The claim is that this annual event has contributed £82 million to London’s economy over the last four years. Even if true, which I doubt, this isn’t a sufficient excuse.

Modernity in general is obsessed with arithmetic, which has replaced theology, ethics and philosophy as the key determinant of public life.

Our government is chosen by the arithmetic of elections and governs by the arithmetic of focus groups. Success in life is measured in arithmetic terms, with a property speculator seen as more successful than a brilliant theologian. Quality of life is measured arithmetically. The number of computers per household is seen as an important factor, while the quality of the books in the same house isn’t.

How do you measure the impotent rage of millions of Londoners against a few million pounds here and there? Especially considering that the amount mentioned is trivial in a city whose annual budget is £16 billion, much of which is wasted on hare-brained schemes and general incompetence?

Does anyone realise what an affront to freedom this spectacle is? No, of course not. Freedom has no arithmetic equivalent, which means it has no value.

5 thoughts on “London’s burning”

  1. “It’s not for nothing that the staff of London’s St Thomas’ Hospital refer to cyclists as ‘organ donors’.”

    Motorcyclists too. Catapults on wheels.

  2. “Those who want to parade their social conscience should do so in the country, where they’d cause less disruption to normal life.”

    No thanks Alex. The lycra-clad louts nearly did for me earlier this year, when a pantechnicon swerved to avoid a bunch of the twats and drove me into the grass verge of none other than the Royal Sandringham Park. Not much time for pantechnicon drivers either, he had a perfect opportunity and didn’t take it. Could have supplied QE II Hospital, Kings Lynn with a shit load of kidneys and livers. Not a functioning brain among ’em though, obviously.

  3. Moreover, remembering last year’s Round Britain Bollock Buster brought Cambridge to a standstill for about 6 months as they prepared for the nonsense. As if that once lovely City didn’t have enough bikes already, already. Tax the silly sods off the Road, as they are trying to do with motorists.
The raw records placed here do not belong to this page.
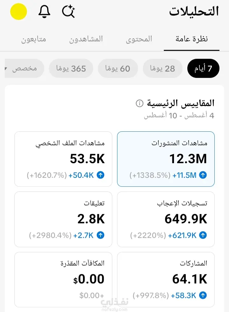Switch to the المحتوى tab

click(139, 39)
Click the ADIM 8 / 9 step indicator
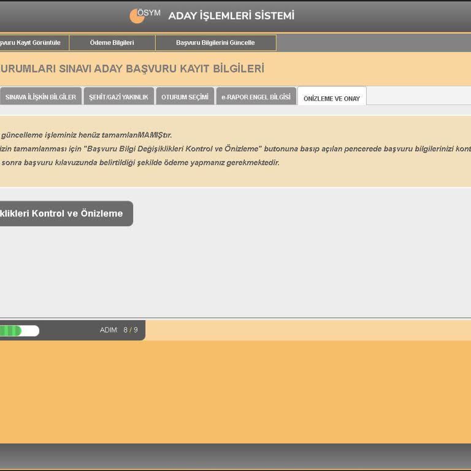Image resolution: width=471 pixels, height=471 pixels. click(x=119, y=330)
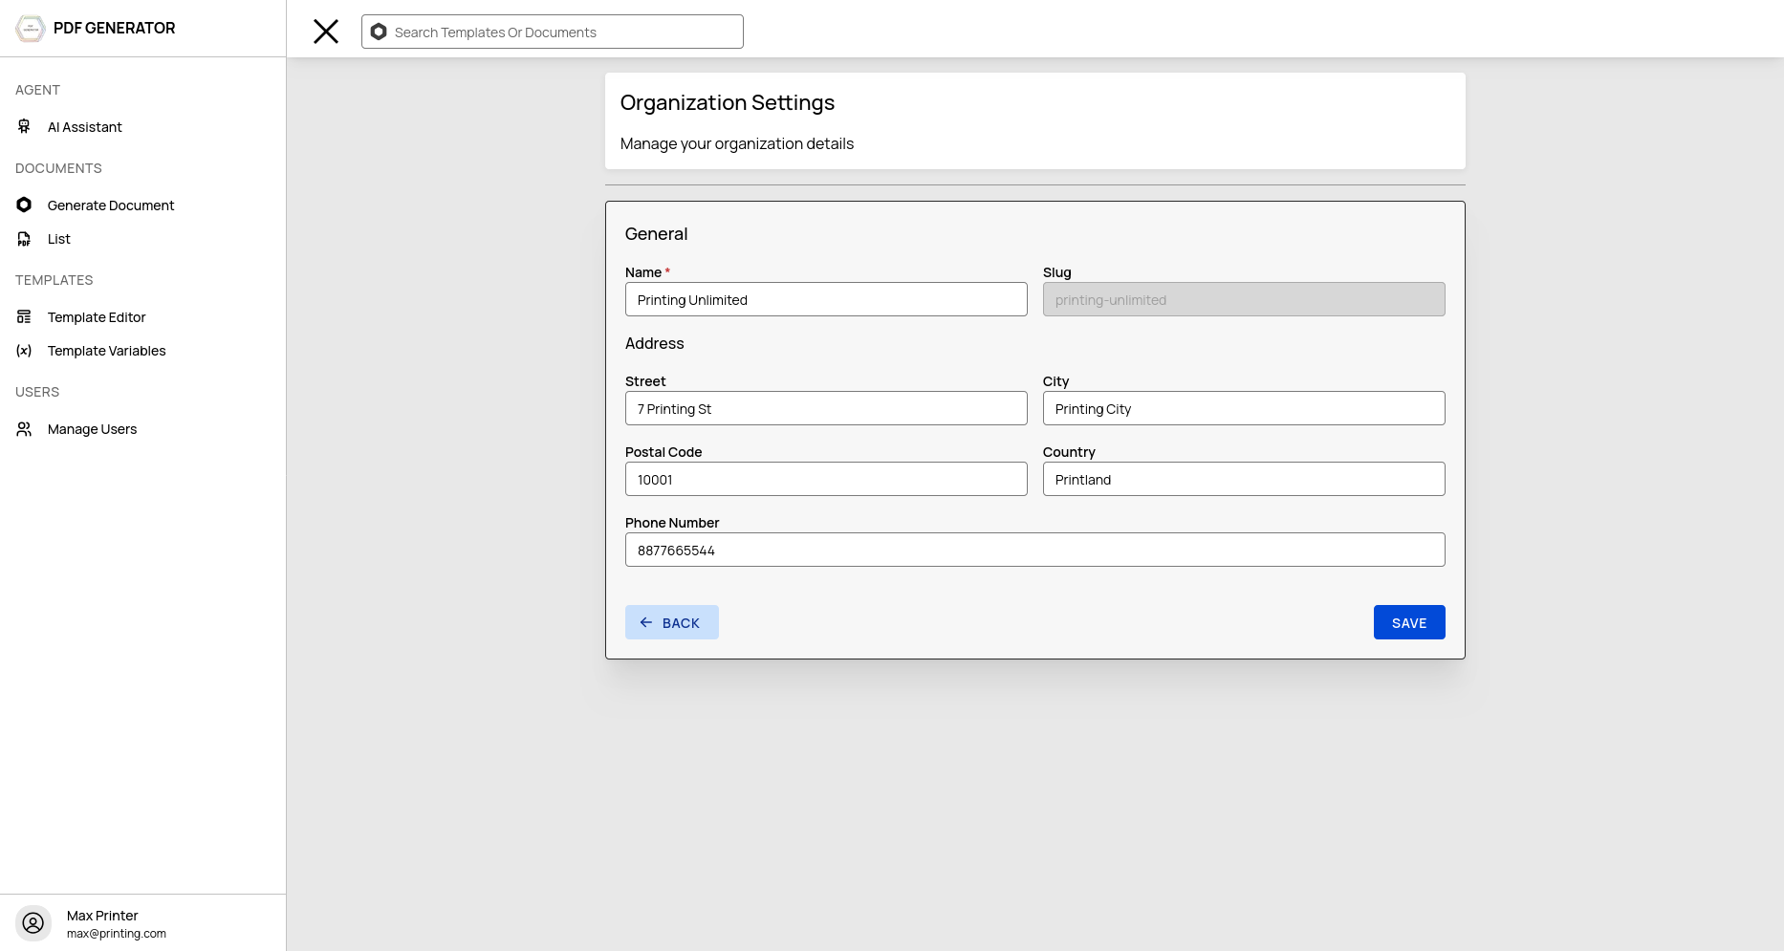
Task: Focus the Search Templates Or Documents field
Action: (553, 32)
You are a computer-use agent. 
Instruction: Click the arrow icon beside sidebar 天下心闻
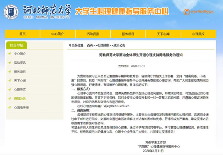10,80
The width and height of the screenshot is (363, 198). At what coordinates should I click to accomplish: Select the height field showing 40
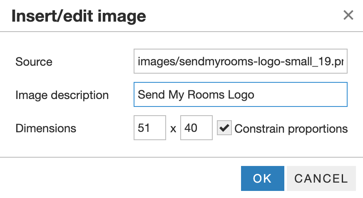pyautogui.click(x=196, y=128)
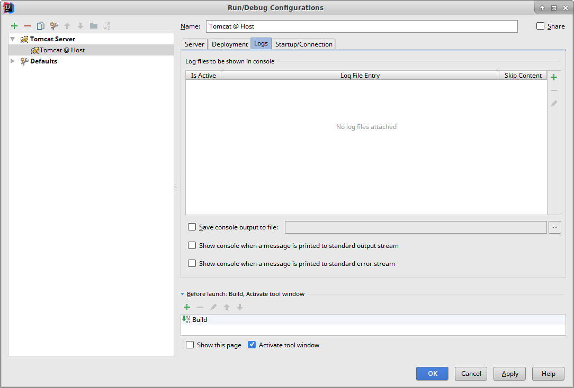Click the green plus to add new configuration

coord(14,26)
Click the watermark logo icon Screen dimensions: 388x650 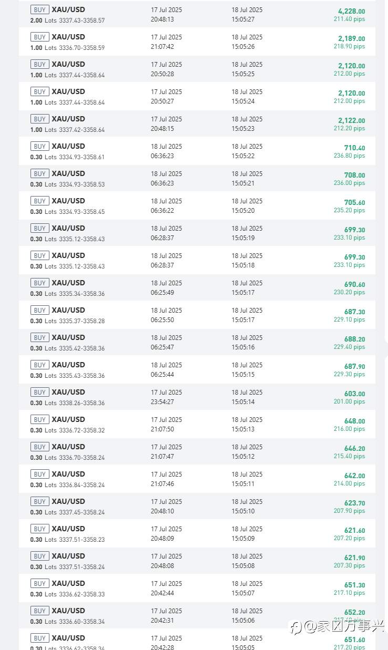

    1. Frank, you’re absolutely right. My statement was motivated by sheer and shameful utilitarianism: when they do these things in London, they affect greater numbers. Your argument is more principled: this lot shouldn’t be allowed to parade their social conscience anywhere where there’s any human habitation. Do continue to keep me on the straight and narrow.

  4. Since passing into sainthood (officially deified in Canada) they’ve certainly not behaved as befits that order, frequently hollering like madmen at drivers who don’t roll down the red carpet for them on the road, etc. I remember a time when the cyclist was the humblest creature on the road, happy merely to come out of a jaunt amid traffic with bones intact; but then a city’s infrastructure was not yet fashioned and organized around his needs.